- Instructions for the task: Write the lines from the first of the rows through the line containing "[x=499, y=336]" as a JSON list of strings, one string per line and with blank lines dropped.

- Item position rows:
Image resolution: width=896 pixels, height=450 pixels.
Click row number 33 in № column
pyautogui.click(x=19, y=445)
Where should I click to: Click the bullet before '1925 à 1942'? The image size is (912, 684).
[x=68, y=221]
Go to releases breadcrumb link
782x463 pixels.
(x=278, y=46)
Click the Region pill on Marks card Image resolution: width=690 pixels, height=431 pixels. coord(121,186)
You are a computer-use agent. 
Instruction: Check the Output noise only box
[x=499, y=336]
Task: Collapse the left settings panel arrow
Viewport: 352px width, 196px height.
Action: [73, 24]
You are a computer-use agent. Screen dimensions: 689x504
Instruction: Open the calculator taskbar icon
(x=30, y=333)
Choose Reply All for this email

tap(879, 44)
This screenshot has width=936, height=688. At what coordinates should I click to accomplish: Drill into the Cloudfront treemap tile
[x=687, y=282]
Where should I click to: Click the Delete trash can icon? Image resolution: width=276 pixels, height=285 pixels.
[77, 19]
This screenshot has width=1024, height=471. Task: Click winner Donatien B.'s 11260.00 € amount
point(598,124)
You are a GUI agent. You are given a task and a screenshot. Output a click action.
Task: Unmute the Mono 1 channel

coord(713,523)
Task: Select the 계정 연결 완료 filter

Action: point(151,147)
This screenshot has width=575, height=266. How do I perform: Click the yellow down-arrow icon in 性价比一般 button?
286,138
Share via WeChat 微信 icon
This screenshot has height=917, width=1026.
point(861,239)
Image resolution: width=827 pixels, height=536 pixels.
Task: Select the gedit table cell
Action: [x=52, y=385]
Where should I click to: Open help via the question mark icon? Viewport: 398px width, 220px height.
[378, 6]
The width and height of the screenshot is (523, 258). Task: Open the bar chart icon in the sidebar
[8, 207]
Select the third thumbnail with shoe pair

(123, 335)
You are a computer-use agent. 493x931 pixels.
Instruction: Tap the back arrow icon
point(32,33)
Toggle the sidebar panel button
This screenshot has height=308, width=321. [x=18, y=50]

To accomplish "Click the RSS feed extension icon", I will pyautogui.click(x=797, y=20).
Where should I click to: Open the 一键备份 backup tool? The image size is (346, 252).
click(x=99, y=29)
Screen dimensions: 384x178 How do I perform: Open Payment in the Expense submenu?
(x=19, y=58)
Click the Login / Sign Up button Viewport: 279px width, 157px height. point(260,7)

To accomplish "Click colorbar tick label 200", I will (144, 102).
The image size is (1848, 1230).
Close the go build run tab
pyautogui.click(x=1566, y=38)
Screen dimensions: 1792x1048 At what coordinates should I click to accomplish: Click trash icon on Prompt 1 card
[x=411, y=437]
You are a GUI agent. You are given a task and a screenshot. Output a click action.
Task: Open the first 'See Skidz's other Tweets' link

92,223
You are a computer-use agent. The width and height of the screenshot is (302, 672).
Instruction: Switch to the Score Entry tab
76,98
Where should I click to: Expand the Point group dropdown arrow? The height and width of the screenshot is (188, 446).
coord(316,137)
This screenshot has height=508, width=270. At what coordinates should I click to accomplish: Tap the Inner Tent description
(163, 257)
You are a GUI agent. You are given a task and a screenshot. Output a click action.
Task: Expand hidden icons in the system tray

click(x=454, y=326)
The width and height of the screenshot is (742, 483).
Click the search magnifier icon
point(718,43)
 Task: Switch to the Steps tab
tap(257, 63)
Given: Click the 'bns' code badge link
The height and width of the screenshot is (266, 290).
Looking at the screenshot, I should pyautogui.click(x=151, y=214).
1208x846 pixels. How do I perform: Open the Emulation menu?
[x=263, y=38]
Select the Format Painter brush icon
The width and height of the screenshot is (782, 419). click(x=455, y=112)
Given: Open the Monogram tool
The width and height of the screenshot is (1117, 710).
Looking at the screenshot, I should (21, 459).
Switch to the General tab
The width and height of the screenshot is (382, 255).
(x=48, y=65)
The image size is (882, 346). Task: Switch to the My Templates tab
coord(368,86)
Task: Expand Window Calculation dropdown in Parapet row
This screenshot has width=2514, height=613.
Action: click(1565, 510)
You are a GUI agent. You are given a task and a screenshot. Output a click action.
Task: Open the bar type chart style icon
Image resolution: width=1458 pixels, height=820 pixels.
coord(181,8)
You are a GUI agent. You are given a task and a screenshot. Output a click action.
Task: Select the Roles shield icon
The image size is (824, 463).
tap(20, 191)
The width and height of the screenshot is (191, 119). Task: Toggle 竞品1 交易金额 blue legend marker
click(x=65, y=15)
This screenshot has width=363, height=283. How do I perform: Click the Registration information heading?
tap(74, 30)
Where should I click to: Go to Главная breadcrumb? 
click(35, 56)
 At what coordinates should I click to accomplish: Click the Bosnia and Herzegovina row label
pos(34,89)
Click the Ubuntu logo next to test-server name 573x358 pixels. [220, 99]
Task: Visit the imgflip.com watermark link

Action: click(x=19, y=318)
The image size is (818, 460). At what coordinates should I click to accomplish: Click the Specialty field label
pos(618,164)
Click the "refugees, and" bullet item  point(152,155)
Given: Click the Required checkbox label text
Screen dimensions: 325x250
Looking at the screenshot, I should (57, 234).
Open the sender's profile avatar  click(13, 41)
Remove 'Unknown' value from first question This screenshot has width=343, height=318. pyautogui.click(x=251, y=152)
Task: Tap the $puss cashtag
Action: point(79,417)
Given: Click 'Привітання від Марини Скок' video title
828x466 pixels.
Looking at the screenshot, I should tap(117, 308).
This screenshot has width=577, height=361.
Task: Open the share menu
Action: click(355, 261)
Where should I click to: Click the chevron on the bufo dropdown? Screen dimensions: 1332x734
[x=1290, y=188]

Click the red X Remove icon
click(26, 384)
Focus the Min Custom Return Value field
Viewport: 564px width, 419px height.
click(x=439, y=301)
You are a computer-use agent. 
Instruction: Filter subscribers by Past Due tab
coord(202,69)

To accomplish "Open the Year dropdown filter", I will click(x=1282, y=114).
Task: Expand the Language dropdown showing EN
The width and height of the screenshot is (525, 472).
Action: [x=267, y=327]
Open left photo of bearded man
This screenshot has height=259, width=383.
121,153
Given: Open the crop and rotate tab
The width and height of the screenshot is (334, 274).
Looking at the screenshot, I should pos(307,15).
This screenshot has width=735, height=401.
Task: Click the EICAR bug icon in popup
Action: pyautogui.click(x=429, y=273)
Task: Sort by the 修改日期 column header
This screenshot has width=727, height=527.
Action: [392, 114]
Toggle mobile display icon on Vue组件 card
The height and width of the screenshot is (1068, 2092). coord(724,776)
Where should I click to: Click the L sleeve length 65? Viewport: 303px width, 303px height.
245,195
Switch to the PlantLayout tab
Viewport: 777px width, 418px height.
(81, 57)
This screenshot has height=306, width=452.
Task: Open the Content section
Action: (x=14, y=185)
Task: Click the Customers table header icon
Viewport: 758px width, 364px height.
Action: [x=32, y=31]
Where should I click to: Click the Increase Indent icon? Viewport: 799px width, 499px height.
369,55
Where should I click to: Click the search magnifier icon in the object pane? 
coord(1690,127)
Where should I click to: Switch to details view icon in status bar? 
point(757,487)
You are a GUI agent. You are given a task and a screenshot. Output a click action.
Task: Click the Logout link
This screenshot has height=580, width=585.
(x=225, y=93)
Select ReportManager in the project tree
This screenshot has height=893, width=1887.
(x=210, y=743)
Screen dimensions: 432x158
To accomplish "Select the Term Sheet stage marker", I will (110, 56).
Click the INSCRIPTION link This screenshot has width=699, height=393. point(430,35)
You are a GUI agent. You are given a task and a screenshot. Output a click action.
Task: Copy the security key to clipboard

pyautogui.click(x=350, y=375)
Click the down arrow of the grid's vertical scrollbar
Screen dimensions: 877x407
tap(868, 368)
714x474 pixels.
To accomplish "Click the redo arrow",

- The result:
[
  "Image resolution: width=896 pixels, height=450 pixels.",
  "Click row number 33 in № column",
  "pyautogui.click(x=19, y=445)",
  "Where should I click to: Click the bullet before '1925 à 1942'? The image size is (912, 684).",
  "[x=68, y=221]",
  "Go to releases breadcrumb link",
  "782x463 pixels.",
  "(x=278, y=46)",
  "Click the Region pill on Marks card Image resolution: width=690 pixels, height=431 pixels. coord(121,186)",
  "You are a computer-use agent. ",
  "Instruction: Check the Output noise only box",
  "[x=499, y=336]"
]